**Instructions for the task**: Return nothing but the lines from the one containing "Screen dimensions: 743x714" through the end of the records below, exactly as they stand and without pictures.

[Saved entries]
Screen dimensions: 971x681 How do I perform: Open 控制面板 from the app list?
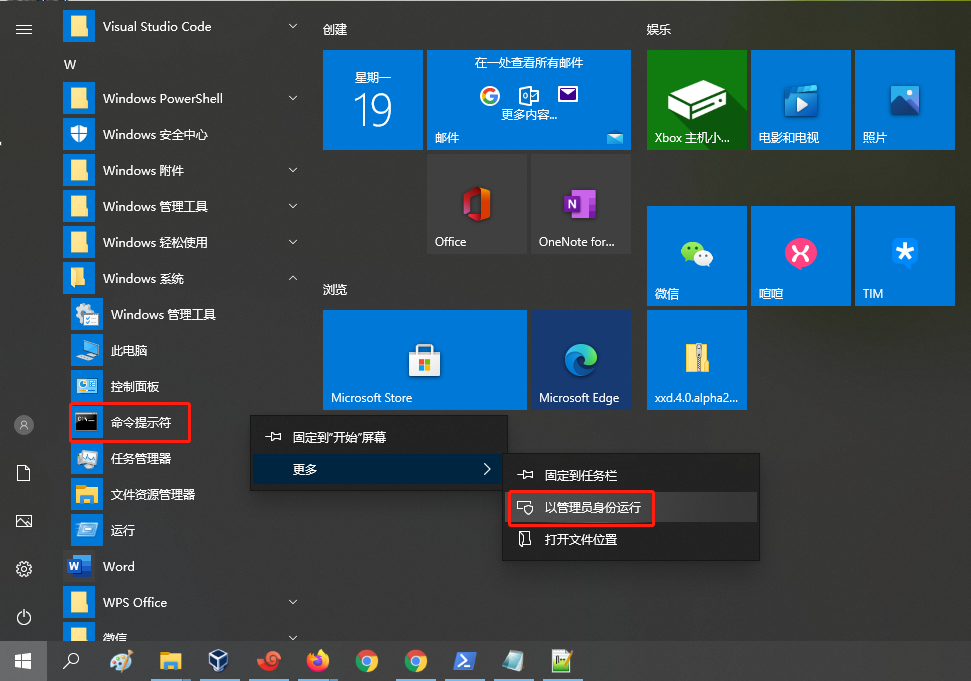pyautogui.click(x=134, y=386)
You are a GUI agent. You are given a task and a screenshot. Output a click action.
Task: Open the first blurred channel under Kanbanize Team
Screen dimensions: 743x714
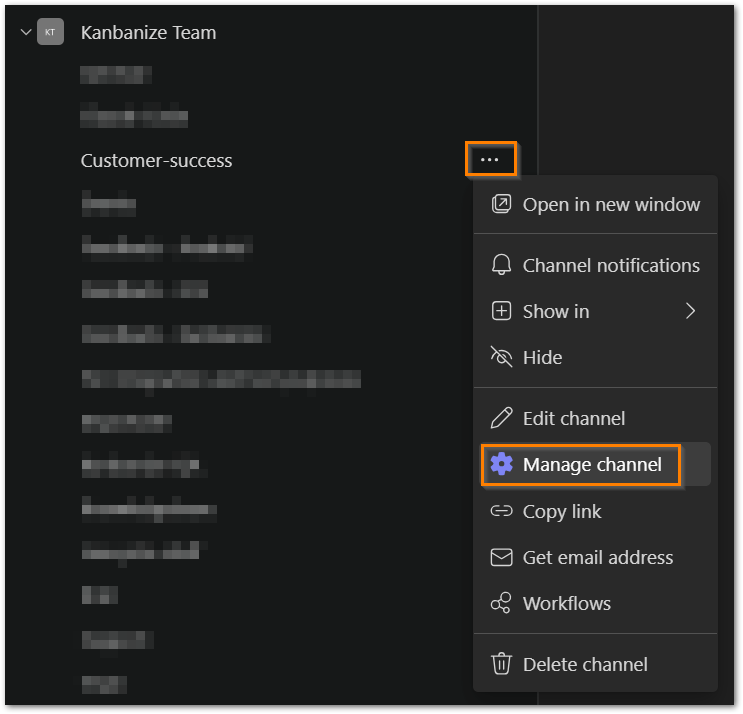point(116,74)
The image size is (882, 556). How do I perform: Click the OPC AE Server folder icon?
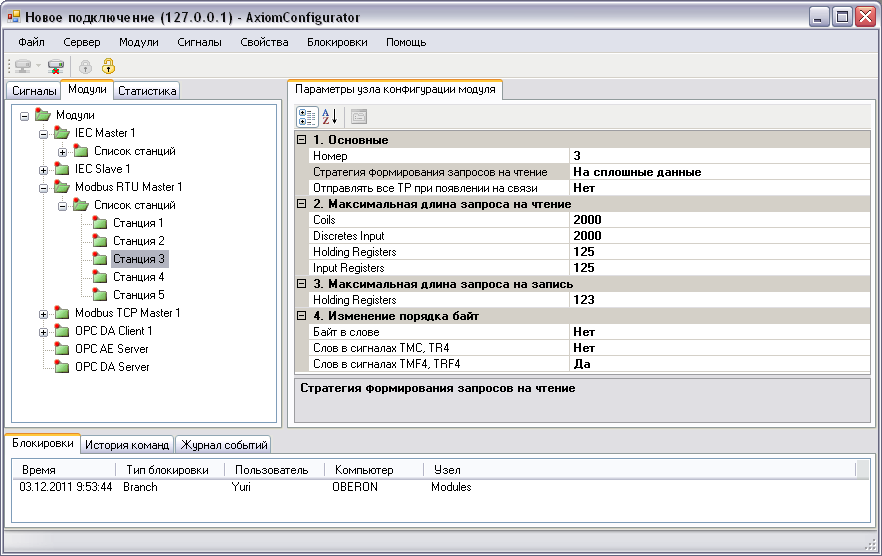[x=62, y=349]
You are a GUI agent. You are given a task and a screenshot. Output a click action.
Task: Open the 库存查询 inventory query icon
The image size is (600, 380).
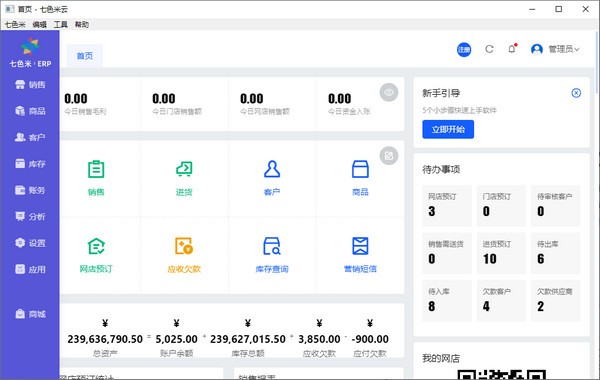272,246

**Output for this task**:
Screen dimensions: 743x714
point(116,74)
The image size is (882, 556). How do I perform: Click the OPC AE Server folder icon?
[x=62, y=349]
You are a GUI agent. You are given a task and a screenshot. Output a click action.
Task: Open the 库存查询 inventory query icon
The image size is (600, 380).
272,246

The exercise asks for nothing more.